Today, it lies at the heart of psychosocial oncology, a relatively new field.
The shift has been propelled by emerging evidence of the size of the problem. Up to 40% of patients with cancer experience significant psychosocial distress, beginning at diagnosis and continuing throughout treatment, the transition to posttreatment survivorship, and even the end of life. Symptoms include anxiety, depression, posttraumatic stress, fatigue, sexual dysfunction, and impaired cognition.
Left untreated, the clinical impact can be profound, ranging from lack of adherence to medical treatment to increased mortality, the authors point out.
"Given the overall morbidity and mortality associated with cancer, the prevalence of psychosocial distress in oncology settings is not particularly surprising," Smith and colleagues comment.
"What has been less expected is the emerging evidence of increased mortality associated with at least one expression of psychosocial distress: depression."
Even the most compassionate doctors and nurses lack the training required to deal with the psychosocial effects of cancer, said professor at the University of Michigan School of Social Work in Ann Arbor.
"If you do not have a social worker at your cancer center, you are missing someone trained to help patients cope with psychological, emotional, spiritual, and existential challenges that come with a diagnosis of cancer," he says.
However, the existing evidence has not convinced insurers to fully reimburse centers for social work services, pointed out Zebrack.
For the past 15 years, his research at the University of Michigan has focused on proving that social work is an essential component of cancer care. One study published in 2017 showed an association between social work and the rates of emergency room use as well as of hospitalization.
"We believe that we are helping people, but we are also challenged to prove this empirically with data," he said. "We really want to build the scientific evidence that demonstrates the contribution of social work specifically to achieving quality in cancer care to insurance payers making cost decisions."
This is an issue that Mullet has also embraced.
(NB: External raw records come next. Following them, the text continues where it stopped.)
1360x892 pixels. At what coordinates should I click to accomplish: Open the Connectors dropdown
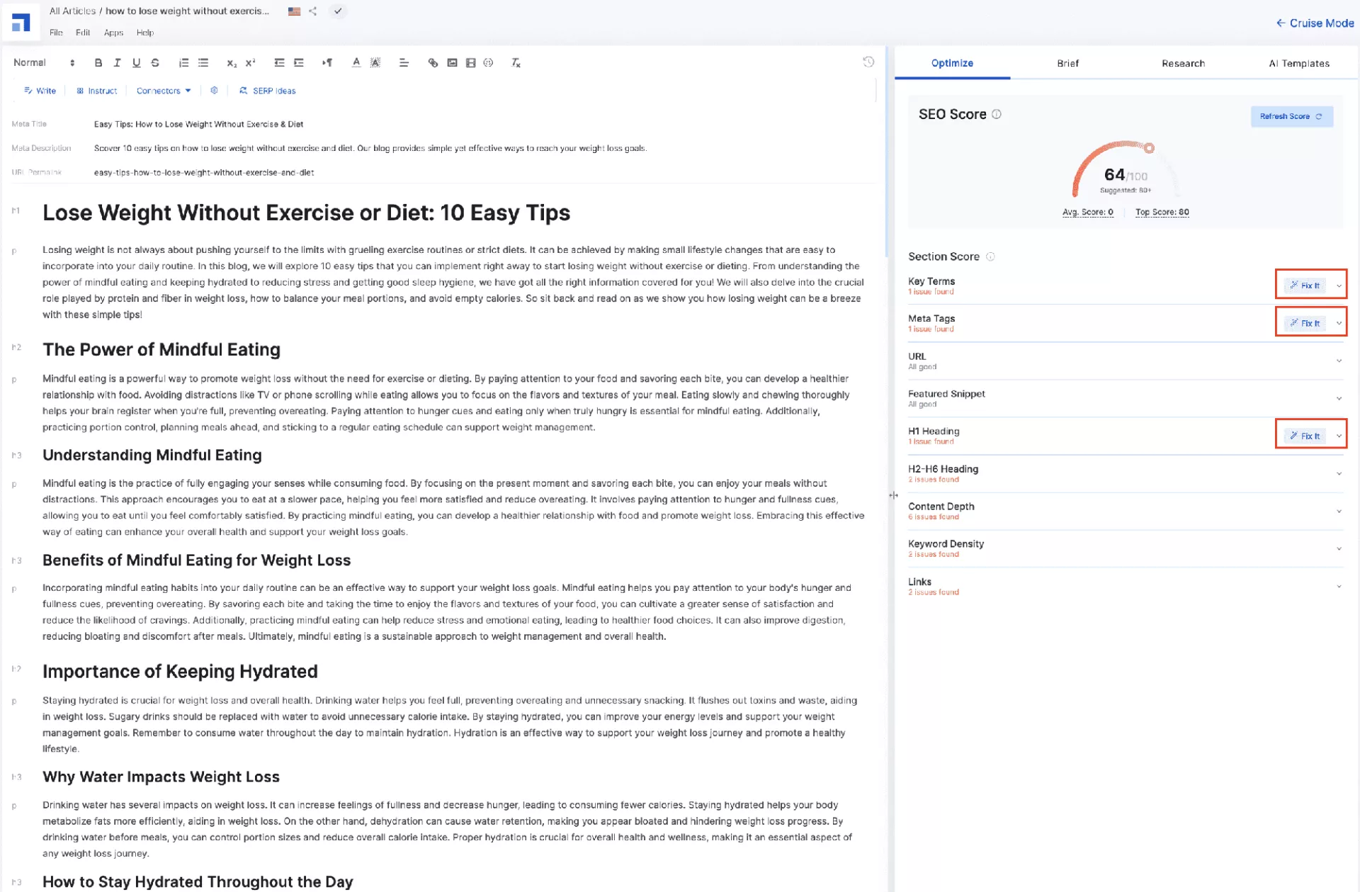[x=164, y=91]
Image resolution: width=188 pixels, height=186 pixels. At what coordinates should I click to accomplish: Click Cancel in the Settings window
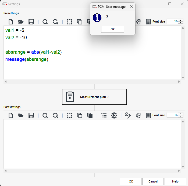tap(153, 181)
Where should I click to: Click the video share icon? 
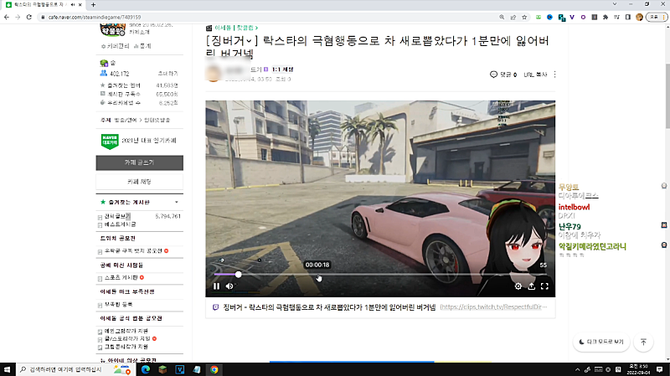point(531,286)
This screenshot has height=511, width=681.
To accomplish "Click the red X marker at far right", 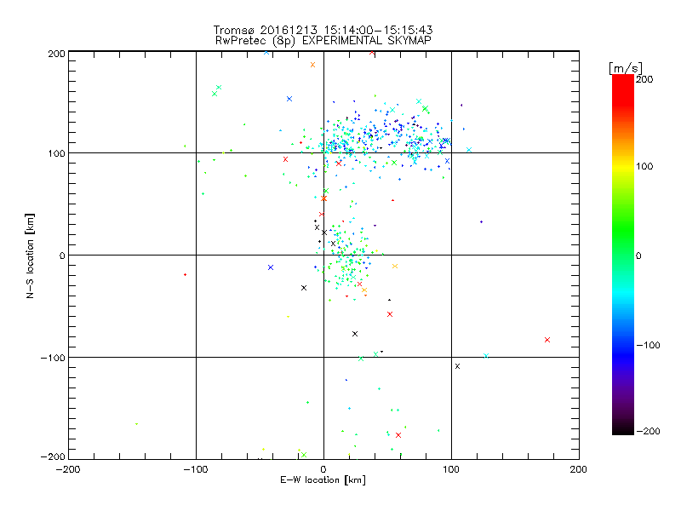I will pos(547,340).
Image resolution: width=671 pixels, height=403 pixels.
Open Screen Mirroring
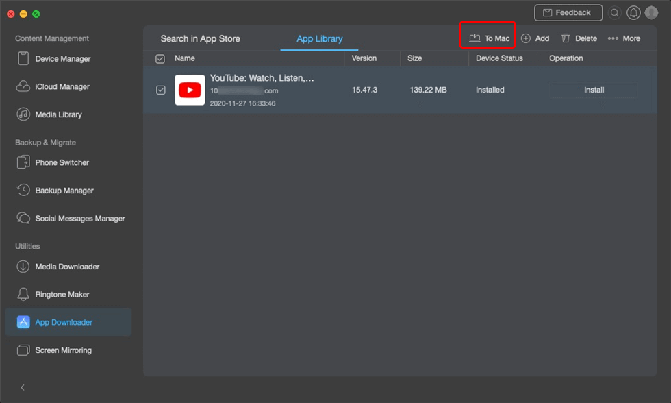coord(63,350)

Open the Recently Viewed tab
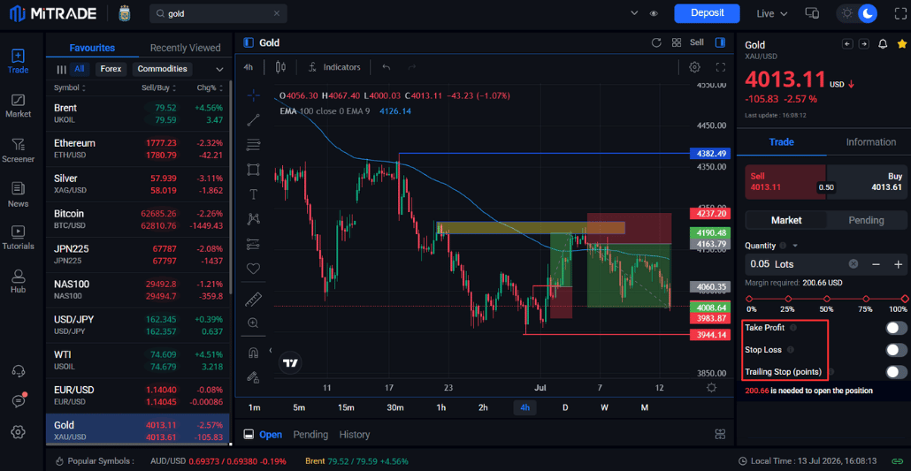186,48
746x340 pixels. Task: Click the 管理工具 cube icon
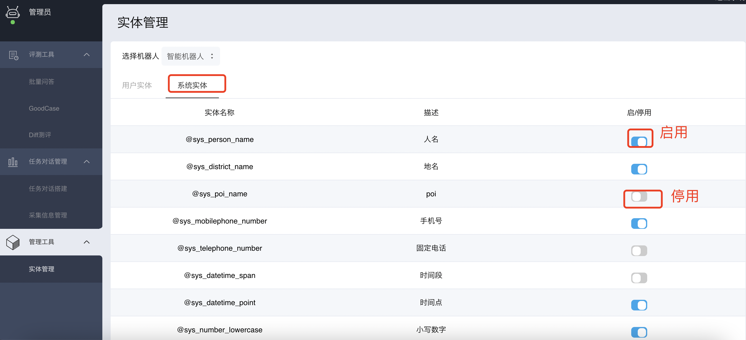point(13,242)
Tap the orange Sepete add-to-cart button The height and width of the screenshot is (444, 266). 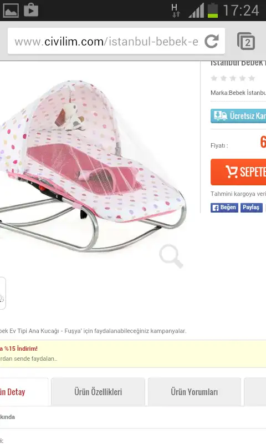(x=238, y=172)
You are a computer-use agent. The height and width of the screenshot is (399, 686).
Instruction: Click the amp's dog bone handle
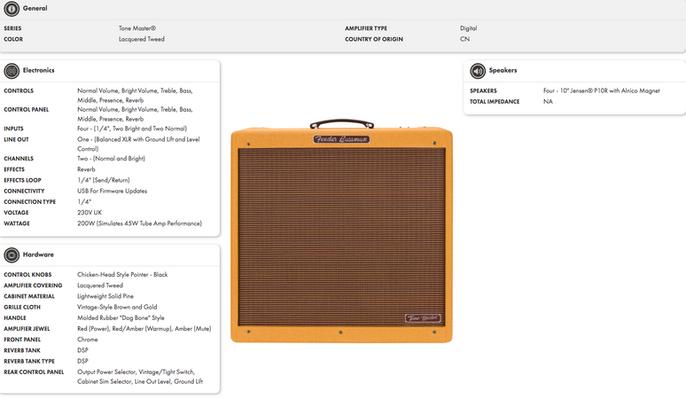tap(340, 123)
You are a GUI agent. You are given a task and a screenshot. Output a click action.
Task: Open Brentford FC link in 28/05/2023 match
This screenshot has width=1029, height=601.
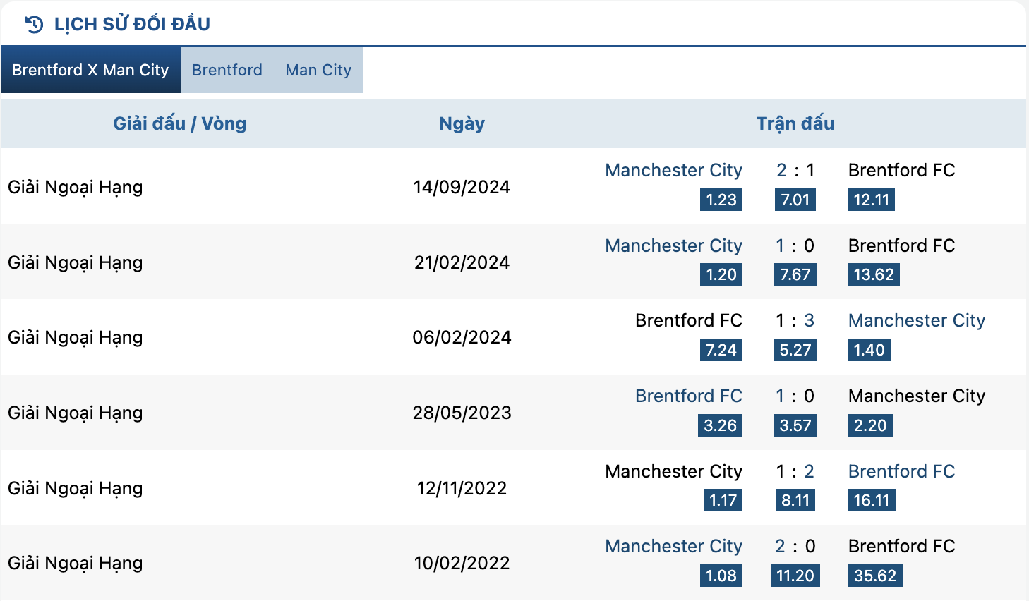click(x=689, y=396)
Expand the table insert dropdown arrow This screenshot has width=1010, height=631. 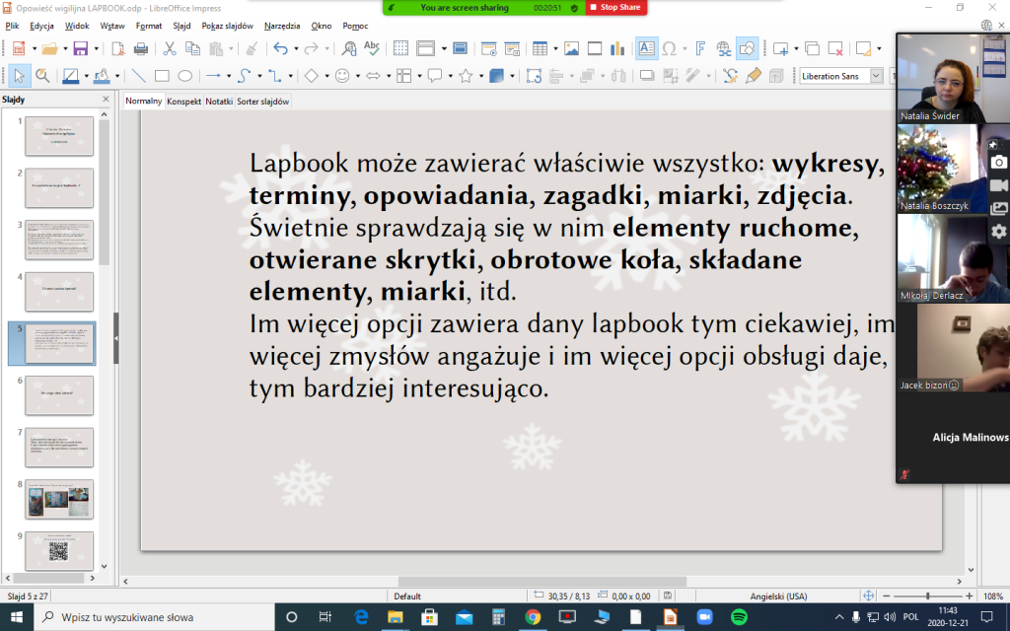click(x=554, y=48)
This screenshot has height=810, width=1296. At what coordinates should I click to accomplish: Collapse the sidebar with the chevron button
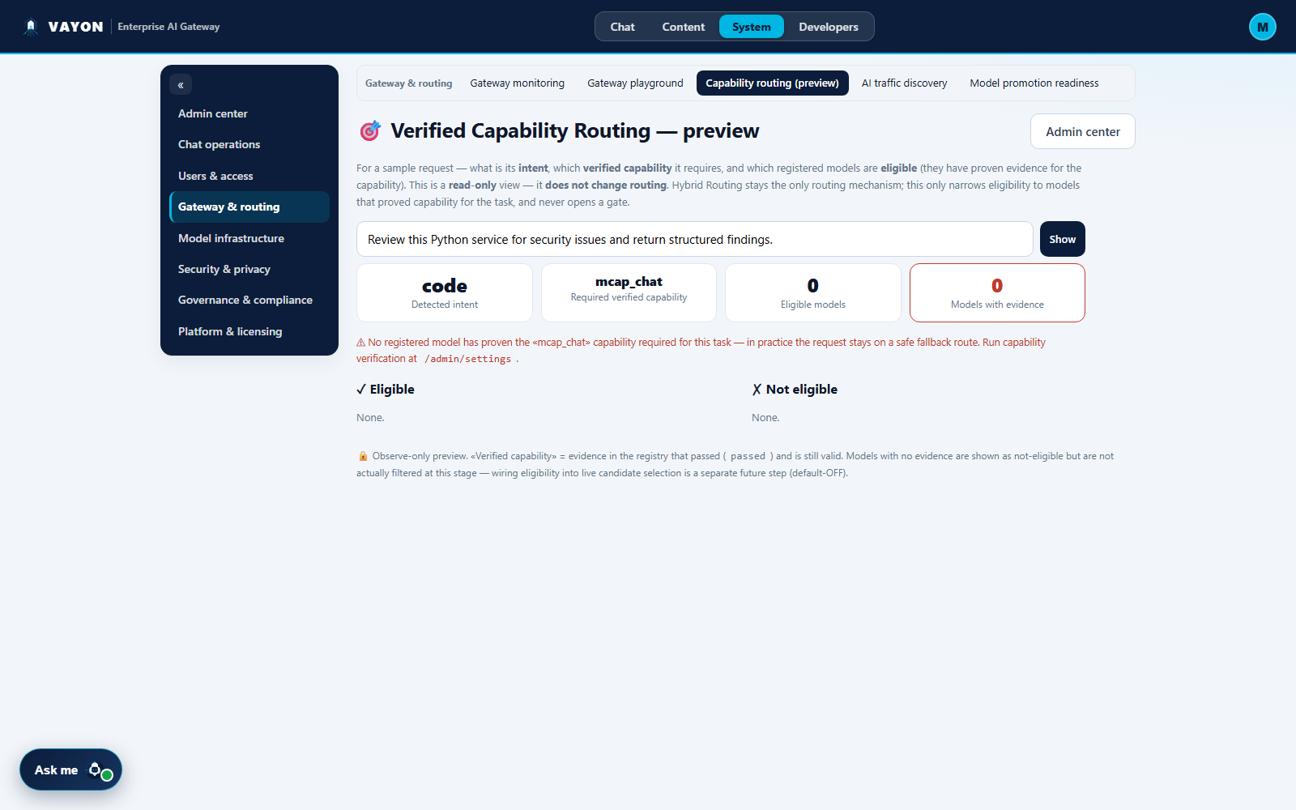coord(181,84)
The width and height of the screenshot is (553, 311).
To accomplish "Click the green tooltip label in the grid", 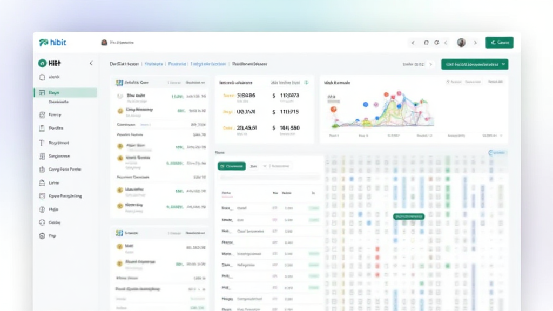I will coord(408,217).
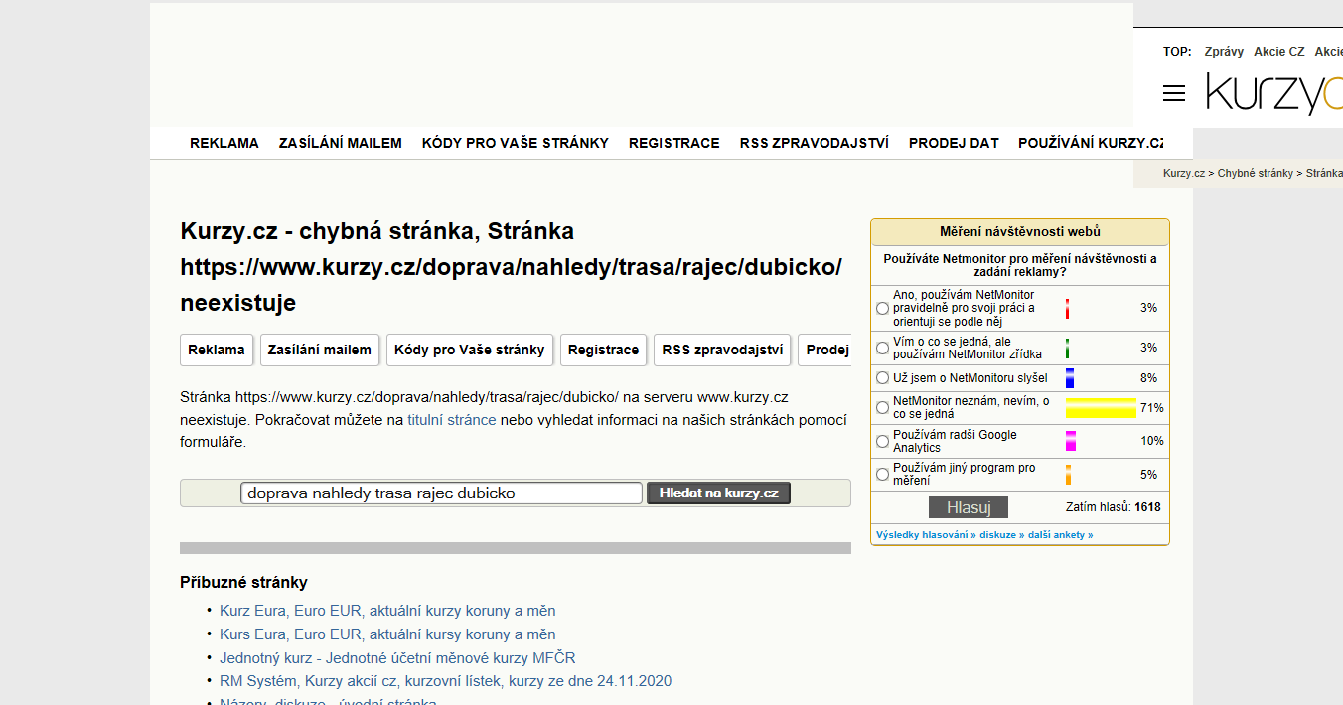Open "Kódy pro Vaše stránky" button
The image size is (1343, 705).
[x=470, y=350]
His new mission is to have oncology social workers recognized and reimbursed for their critical role in the care of patients with cancer. "This is really important to me," he said. "There is very little in the way of billing or reimbursement or support for those programs."
Data demonstrating the value of social work in cancer care "may not be in the form of a survival benefit or a randomized controlled trial, but [we have data] in terms of the patient experience and addressing the barriers to care," he said.
Every patient with cancer and their family should have access to an oncology social worker, said Dunique Yuill, LCSW, director of the Information Resource Center at the national office of the Leukemia and Lymphoma Society, in Rye Brook, New York. "Adding an oncology social worker to your clinic or practice may not be a revenue-producing position, but it is absolutely value-adding and cost-saving for the entire practice."